It’s up to you: Comfort viewing or journeys into the exotic or unknown in these times of lockdown and isolation. As it’s the weekend, let’s assume comfort is your choice.
Ozark (Netflix) returns for a third season and it’s a familiar, furiously paced escape. It will be a top choice for many readers. Me, I’ve been a bit skeptical about it from the get-go. Sometimes it looks like fabricated prestige-TV drama done with a simple-minded adherence to fiery narrative twists coming with such regularity that narrative and character development are tossed aside. Still, I’ll admit it’s addictive, all that propulsion. And it did win some Emmy awards.

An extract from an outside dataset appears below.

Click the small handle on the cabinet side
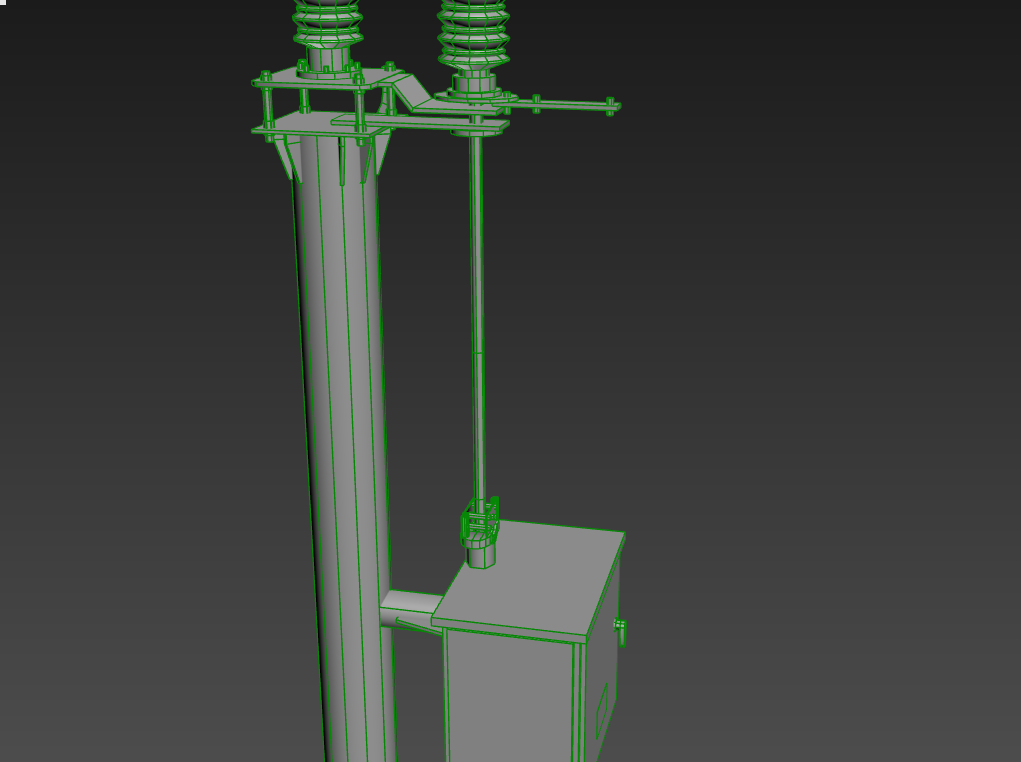Image resolution: width=1021 pixels, height=762 pixels. point(620,630)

Happy to report that in the evidence of the first batch of episodes, it’s tighter, better paced now and still has that pulpy appeal. The Byrdes – accountant Marty (Jason Bateman) and his coolly scheming wife Wendy (Laura Linney) – have their casino licence and are laundering money for the vicious Navarro drug cartel. They’re in so deep, the only way to survive is to go deeper. That cartel will punish with ferocity, a fact made clear by the cartel’s frosty and frightening lawyer Helen Pierce (Janet McTeer).
It’s summer, the Ozarks area is teeming with tourists and Ruth Langmore (Julia Garner) is running the casino floor with her characteristic guile. Garner, who won an Emmy for this role and won acclaim for her starring role in the recent movie The Assistant, is the show’s anchor figure. She’s superb as a cunning crook who still retains a slice of naiveté.

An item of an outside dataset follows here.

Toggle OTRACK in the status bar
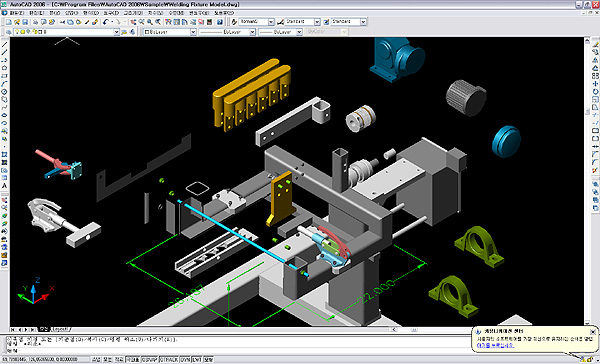The image size is (600, 364). [169, 359]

In fact, this season Ozark improves largely because of the platform given to its female characters. Wendy Byrde, for all her coolness, is at the end of her tether and she and Marty go into couples counselling. How that plays out is both dramatically sound and an illustration of the moral slime that now covers this family.
There are new characters who don’t have much to do except engage in stupidity that puts the Byrde operation in jeopardy. The cartel gets angry, of course, and Marty faces retribution. At times the plotting still seems too calculated, as though aimed at exhausting a binge-watch audience. Still, it has improved and is recommended. But if you’re going to binge the 10-part series, take it two episodes at a time.
Also airing this weekend
Garth Brooks: The Library of Congress Gershwin Prize for Popular Song Concert (Sunday, PBS, 9 p.m.) is a fun, all-star-tribute concert to celebrate Brooks getting the Gershwin Prize. At 58, Brooks is the youngest artist to receive it. There are performances by Keith Urban, Ricky Skaggs, Chris Stapleton, Keb’ Mo’, Lee Brice, the Howard University Choir, and by Brooks and his wife, Trisha Yearwood. The host is Jay Leno, in case you’ve been wondering whatever happened to him.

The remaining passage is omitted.